L’ENFANCE AU COEUR A LU POUR VOUS
« Protéger la mère, c’est protéger l’enfant » par Edouard DURAND
L’auteur, Edouard DURAND, a été juge des enfants à Marseille et à Bobigny et a co-présidé avec Ernestine Ronai la commission violence du HCE. Il est co-fondateur et coordonnateur du DU « violences faites aux femmes » (Université Paris 8)..
Il préside la CIIVISE et tente de faire avancer la Cause des enfants (dénonce le SAP et l’incrimination systématique du parent protecteur qui dénonce l’inceste).
En avant-propos, l’auteur précise que son livre fait l’objet d’une seconde édition justifiée par l’ampleur et la gravité du problème des violences conjugales ces dernières années, dénoncées par les associations et mises en lumière au travers de la littérature et du cinéma.
Dès 2019, les pouvoirs publics ont manifesté leur préoccupation à l’égard de ce problème sociétal.
Toutefois, l’entrée en vigueur de lois nouvelles ont suscité l’actualisation de ce livre, permettant à l’auteur d’établir que la protection de l’enfant est indissociable de la protection de la mère.
Dans une première partie, l’auteur étudie les réponses législatives et l’évolution de la législation sur les violences conjugales et les enfants victimes.
Dans une deuxième partie, il s’intéresse au rôle du juge dans les cas de violences conjugales et décrit les différents aspects de ces violences, ainsi que leur impact traumatique sur l’enfant.
En premier lieu, l’auteur rappelle que les violences conjugales ayant lieu dans le cadre privé du cercle familial, elles appellent néanmoins l’intervention du judiciaire, procureur de la République, juge pénal ou juge civil.
Ayant lui-même exercé les fonctions de juge des enfants et de juge aux affaires familiales, Edouard DURAND a été témoin de la récurrence de ce phénomène et souligne que dans certains cas, les violences conjugales peuvent être considérées à tort comme des conflits parentaux, allant même jusqu’à assimiler le féminicide à un crime passionnel.
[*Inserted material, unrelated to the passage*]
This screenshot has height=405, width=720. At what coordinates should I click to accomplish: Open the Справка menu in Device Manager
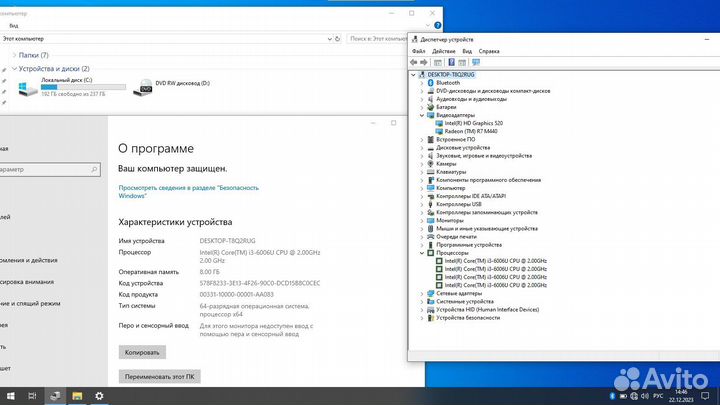pyautogui.click(x=489, y=50)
Pour l’auteur, il est d’emblée essentiel de rappeler l’opposition radicale entre l’amour et la violence, celle-ci étant un instrument pour obtenir le pouvoir sur l’autre et lui aliéner toute forme d’autonomie.
Les professionnels peinent à repérer les manifestations des traumatismes que les violences conjugales causent à l’enfant.
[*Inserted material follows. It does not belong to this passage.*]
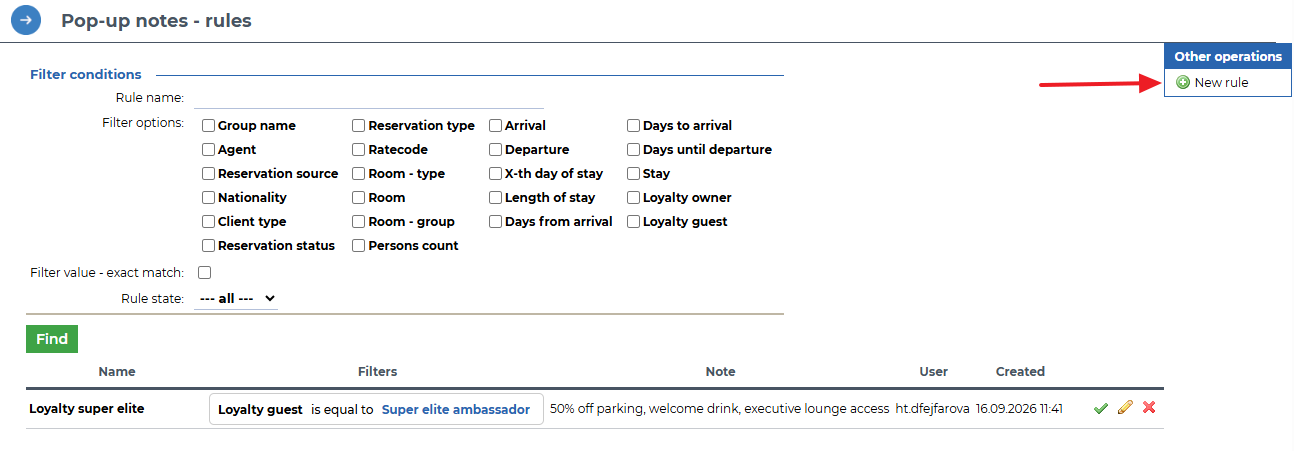Screen dimensions: 1294x451
Task: Tick the Persons count checkbox
Action: (359, 246)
Or, les magistrats, thérapeutes, éducateurs doivent apporter une réponse spécifique à chaque situation. Pour le magistrat, il s’agira de s’appuyer sur la preuve des faits allégués, tout en évitant que l’impartialité des juridictions ne profite au parent violent.
Tout le propos du livre est de mettre en lumière la symétrie existant entre l’enfant victime et la mère victime. « Protéger la mère, c’est protéger l’enfant ».
Les violences conjugales perturbent l’équilibre des relations au sein de la famille car le violent conjugal se place en position asymétrique vis-à-vis de la mère et de l’enfant, tous deux en position symétrique de soumission.
On retrouve ces schémas quel que soit le type de famille et dans toutes les cultures.
Dans tous les cas, les violences conjugales doivent être considérées comme un choix unilatéral de leur auteur et non comme une pathologie du lien entre l’auteur et la victime.
Les violences exercées par le père sur la mère sont en même temps une maltraitance de la mère et de l’enfant.
L’auteur passe en revue les moyens légaux assurant la protection des victimes, ainsi que les pistes de réflexion pour la pratique des juges et des travailleurs sociaux.
Dans un premier chapitre, sont rappelés les principes du Droit pénal français en matière de violences conjugales selon lesquels on distingue trois types d’infractions, les contraventions, les délits et les crimes. Les violences conjugales sont soit des délits, soit des crimes.
La législation pénale distingue les violences conjugales de nature criminelle et les violences conjugales de nature délictuelle qu’elles soient physiques, psychologiques ou sexuelles.
Le Code pénal prévoit aussi la répression des violences conjugales de nature psychologique telles que le harcèlement conjugal pouvant conduire la victime à des tentatives de suicide, l’auteur encourt dans ce cas, une peine de dix ans d’emprisonnement.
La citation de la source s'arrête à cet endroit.